■ EXCERPTED TEXT
┏━━

2. A process for processing materials with a major hydrocarbon content comprising:
contacting in an oxygen-free atmosphere the materials directly with heating bodies that have been heated, the contacting sufficient to heat the materials to a temperature to vaporize and crack hydrocarbons in the material;
in an oxidizing atmosphere heating and moving the heating bodies to remove carbon formed on the heating bodies by combusting the carbon and by moving the heating bodies such that the moving removes carbon by abrading the carbon;
directing the heating bodies from the heating to the contacting the materials;
recovering vapors from the cracked and vaporized materials produced during the contacting;
the heating bodies heated during the heating sufficiently to heat the materials during the contacting of the materials.
3. A process as in claim 2 wherein after the heating, the heating bodies are directed to pass through vapors produced in the contacting to further heat and crack the vapors before the vapors are recovered.
4. A process as in claim 2 wherein in solid residues are separated from the heating bodies after the heating of the heating bodies.
5. A process as in claim 1 wherein noncondensed portions of the recovered vapors are directed to the heater, and function as fuel for the heater.
6. A process as in claim 1 wherein nonvaporized and noncombusted materials from the feedstock are separated from the heating bodies as they together leave the heating of the heating bodies.

┗━━

■ JOBS
• a. Translate this sentence from the hydrocarbon processing claims into Spanish: "A process as in claim 1 wherein noncondensed portions of the recovered vapors are directed to the heater, and function as fuel for the heater."
• b. Print the hydrocarbon processing claims word for word from "3. A process" to "vapors are recovered.".
The records are separate material, unrelated to the hydrocarbon processing claims.

■ SUPPLIED RECORDS
┏━━

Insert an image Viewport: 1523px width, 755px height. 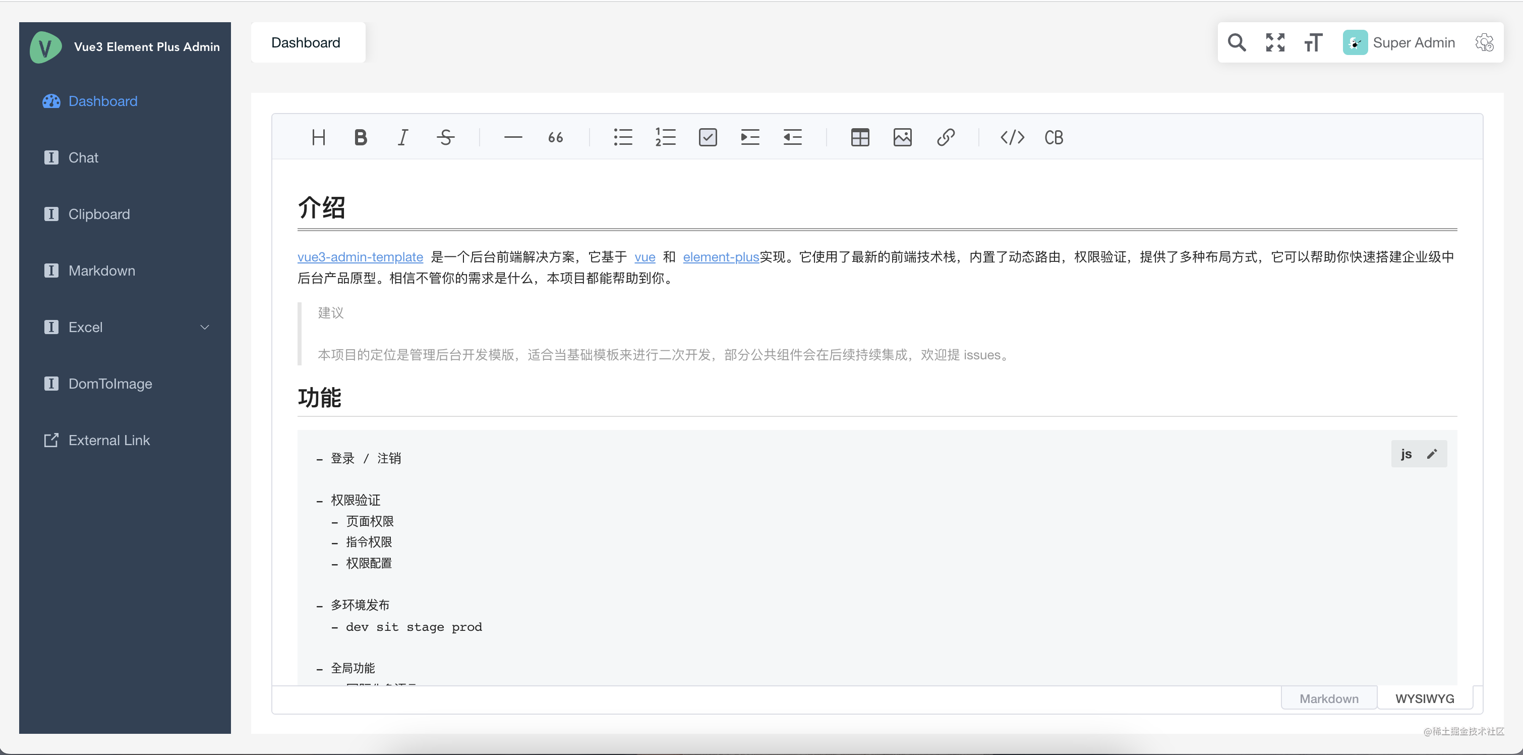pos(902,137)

┗━━
┏━━

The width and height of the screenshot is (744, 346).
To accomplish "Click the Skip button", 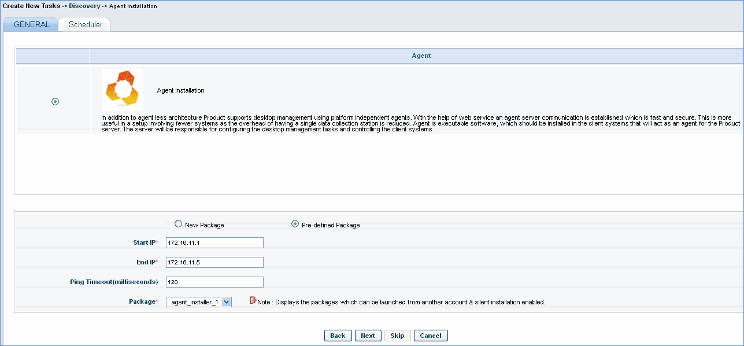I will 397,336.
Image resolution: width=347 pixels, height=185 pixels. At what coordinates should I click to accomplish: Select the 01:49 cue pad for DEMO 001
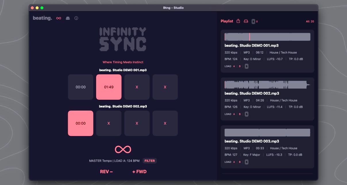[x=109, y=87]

┗━━
┏━━

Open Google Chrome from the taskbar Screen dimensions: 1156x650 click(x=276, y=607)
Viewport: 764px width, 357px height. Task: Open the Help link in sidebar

┗━━

■ ANSWER LIST
• a. Un proceso según la reivindicación 1, en el que las porciones no condensadas de los vapores recuperados se dirigen al calentador y funcionan como combustible para el calentador.

• b.
3. A process as in claim 2 wherein after the heating, the heating bodies are directed to pass through vapors produced in the contacting to further heat and crack the vapors before the vapors are recovered.